%%
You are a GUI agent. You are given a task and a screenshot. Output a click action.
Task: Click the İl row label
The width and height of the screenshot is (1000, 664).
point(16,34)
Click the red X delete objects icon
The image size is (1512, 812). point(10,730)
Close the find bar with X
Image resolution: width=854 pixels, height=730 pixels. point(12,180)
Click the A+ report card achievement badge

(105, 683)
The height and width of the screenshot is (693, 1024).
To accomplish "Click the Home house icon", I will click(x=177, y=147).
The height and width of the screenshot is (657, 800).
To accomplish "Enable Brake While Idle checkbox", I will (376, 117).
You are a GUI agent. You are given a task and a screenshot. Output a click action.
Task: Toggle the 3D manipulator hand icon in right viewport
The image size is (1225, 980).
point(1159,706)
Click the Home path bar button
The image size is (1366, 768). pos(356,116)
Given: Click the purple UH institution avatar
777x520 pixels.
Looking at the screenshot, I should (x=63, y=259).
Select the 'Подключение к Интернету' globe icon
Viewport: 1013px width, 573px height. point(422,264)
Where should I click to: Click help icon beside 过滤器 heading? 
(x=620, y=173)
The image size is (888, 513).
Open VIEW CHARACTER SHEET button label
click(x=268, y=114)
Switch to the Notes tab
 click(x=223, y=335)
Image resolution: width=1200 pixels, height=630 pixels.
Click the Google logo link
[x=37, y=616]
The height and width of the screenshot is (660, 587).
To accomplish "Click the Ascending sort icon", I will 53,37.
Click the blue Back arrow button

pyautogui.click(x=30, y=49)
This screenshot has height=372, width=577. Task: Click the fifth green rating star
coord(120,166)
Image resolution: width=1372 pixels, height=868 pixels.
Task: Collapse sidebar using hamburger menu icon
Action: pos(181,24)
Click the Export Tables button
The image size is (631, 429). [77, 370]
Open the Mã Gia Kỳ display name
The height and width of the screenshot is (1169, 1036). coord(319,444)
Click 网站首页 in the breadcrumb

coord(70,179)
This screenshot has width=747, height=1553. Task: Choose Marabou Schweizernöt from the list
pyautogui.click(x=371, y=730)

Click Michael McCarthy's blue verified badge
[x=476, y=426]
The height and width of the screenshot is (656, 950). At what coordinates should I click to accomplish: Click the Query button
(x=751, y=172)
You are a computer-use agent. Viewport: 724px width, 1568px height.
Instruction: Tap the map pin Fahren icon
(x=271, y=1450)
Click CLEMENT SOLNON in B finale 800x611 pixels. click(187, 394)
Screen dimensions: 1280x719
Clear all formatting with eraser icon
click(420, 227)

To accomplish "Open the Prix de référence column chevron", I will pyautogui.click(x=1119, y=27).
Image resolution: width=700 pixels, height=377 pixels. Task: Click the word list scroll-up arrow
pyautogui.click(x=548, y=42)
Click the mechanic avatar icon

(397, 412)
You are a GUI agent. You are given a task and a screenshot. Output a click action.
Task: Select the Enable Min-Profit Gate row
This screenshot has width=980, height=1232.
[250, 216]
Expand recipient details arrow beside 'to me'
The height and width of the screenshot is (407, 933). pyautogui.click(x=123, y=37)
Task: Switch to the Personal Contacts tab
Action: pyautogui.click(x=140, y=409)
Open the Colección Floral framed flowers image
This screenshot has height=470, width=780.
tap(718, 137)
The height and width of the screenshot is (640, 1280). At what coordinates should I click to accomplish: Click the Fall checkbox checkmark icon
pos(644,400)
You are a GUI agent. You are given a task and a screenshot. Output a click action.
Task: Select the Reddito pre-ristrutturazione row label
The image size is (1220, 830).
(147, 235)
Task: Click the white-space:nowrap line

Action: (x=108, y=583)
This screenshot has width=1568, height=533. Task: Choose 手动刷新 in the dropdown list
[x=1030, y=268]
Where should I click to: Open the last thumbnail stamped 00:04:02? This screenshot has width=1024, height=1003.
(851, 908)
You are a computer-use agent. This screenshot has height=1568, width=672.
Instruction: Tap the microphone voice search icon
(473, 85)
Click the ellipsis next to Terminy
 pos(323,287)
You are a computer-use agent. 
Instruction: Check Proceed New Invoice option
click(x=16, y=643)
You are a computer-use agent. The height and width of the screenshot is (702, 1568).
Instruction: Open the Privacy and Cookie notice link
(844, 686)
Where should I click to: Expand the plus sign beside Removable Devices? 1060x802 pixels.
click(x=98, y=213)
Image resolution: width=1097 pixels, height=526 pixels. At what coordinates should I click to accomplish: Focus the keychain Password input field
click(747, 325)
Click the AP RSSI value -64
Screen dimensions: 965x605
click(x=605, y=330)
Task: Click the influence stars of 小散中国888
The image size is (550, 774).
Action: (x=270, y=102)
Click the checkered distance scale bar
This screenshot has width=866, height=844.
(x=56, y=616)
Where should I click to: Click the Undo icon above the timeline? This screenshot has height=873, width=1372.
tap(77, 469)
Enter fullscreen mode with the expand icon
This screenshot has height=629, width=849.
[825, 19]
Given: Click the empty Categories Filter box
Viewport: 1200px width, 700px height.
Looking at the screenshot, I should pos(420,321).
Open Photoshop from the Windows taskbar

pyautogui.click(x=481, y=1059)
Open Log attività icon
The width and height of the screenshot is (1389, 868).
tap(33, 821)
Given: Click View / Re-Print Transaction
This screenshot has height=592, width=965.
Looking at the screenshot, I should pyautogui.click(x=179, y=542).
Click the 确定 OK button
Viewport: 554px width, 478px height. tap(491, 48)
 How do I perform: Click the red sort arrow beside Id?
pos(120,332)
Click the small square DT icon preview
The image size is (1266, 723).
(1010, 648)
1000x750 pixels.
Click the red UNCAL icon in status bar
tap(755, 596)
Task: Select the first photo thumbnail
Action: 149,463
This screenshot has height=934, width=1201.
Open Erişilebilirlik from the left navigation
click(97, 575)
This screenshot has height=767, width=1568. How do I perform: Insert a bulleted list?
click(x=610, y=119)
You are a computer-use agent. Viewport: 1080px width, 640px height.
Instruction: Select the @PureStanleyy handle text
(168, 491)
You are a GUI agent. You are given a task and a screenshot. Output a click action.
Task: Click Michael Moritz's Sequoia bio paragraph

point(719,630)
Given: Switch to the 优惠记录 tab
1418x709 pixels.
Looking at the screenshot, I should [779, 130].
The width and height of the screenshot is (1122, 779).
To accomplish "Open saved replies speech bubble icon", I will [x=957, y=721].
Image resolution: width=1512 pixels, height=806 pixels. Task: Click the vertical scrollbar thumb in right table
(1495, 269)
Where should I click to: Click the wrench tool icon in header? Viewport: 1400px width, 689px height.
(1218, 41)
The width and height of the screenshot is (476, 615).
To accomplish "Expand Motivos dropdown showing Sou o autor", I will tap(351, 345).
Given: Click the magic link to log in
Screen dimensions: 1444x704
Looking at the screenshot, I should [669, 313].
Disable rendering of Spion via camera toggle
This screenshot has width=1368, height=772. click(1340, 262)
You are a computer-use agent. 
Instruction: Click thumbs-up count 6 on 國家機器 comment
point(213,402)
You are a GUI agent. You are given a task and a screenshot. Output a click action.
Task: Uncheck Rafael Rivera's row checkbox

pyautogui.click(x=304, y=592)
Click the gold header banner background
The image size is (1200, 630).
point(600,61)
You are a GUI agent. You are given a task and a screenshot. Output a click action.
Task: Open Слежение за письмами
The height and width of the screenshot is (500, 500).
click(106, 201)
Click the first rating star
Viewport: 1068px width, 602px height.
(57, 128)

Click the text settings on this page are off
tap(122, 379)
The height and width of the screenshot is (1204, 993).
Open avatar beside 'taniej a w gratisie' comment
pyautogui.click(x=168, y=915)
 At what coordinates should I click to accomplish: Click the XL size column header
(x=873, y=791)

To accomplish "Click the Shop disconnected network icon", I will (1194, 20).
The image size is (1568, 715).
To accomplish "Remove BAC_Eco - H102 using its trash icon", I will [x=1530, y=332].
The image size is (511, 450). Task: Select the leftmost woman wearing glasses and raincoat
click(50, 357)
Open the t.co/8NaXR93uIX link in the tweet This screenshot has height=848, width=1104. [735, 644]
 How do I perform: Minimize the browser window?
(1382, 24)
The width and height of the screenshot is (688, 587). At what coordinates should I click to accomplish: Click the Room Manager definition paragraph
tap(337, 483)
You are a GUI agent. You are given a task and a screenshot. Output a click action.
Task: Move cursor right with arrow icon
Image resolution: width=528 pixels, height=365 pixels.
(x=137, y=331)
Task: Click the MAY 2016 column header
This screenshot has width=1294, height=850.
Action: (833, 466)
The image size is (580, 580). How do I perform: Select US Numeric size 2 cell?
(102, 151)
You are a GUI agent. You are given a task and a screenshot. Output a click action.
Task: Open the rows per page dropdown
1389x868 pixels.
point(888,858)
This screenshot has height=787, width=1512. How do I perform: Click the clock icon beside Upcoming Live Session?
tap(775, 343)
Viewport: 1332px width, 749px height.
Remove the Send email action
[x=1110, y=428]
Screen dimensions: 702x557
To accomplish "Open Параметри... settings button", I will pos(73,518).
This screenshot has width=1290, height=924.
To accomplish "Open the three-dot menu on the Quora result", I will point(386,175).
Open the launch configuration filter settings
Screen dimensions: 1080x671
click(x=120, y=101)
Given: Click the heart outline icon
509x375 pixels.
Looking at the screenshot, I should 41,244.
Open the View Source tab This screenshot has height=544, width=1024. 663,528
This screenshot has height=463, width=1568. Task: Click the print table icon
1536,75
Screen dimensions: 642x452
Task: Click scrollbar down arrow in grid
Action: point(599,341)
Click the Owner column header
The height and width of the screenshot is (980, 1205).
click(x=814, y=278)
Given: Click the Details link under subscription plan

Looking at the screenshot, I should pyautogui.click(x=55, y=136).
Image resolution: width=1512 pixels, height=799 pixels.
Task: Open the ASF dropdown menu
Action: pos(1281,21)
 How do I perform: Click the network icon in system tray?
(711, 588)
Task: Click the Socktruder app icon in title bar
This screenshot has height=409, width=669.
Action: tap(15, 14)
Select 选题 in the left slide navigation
%%
| PROBLEM TO SOLVE |
Set down precisely the lines above between the line holding "Close the find bar with X" and the line holding "The height and width of the screenshot is (660, 587).", inclusive, and nothing beyond them.

| ANSWER TO THE PROBLEM |
Close the find bar with X
Image resolution: width=854 pixels, height=730 pixels. point(12,180)
Click the A+ report card achievement badge

(105, 683)
The height and width of the screenshot is (693, 1024).
To accomplish "Click the Home house icon", I will click(x=177, y=147).
The height and width of the screenshot is (657, 800).
To accomplish "Enable Brake While Idle checkbox", I will (376, 117).
You are a GUI agent. You are given a task and a screenshot. Output a click action.
Task: Toggle the 3D manipulator hand icon in right viewport
The image size is (1225, 980).
point(1159,706)
Click the Home path bar button
The image size is (1366, 768). pos(356,116)
Given: Click the purple UH institution avatar
777x520 pixels.
Looking at the screenshot, I should (x=63, y=259).
Select the 'Подключение к Интернету' globe icon
Viewport: 1013px width, 573px height. point(422,264)
Where should I click to: Click help icon beside 过滤器 heading? 
(x=620, y=173)
The image size is (888, 513).
Open VIEW CHARACTER SHEET button label
click(x=268, y=114)
Switch to the Notes tab
 click(x=223, y=335)
Image resolution: width=1200 pixels, height=630 pixels.
Click the Google logo link
[x=37, y=616]
The height and width of the screenshot is (660, 587).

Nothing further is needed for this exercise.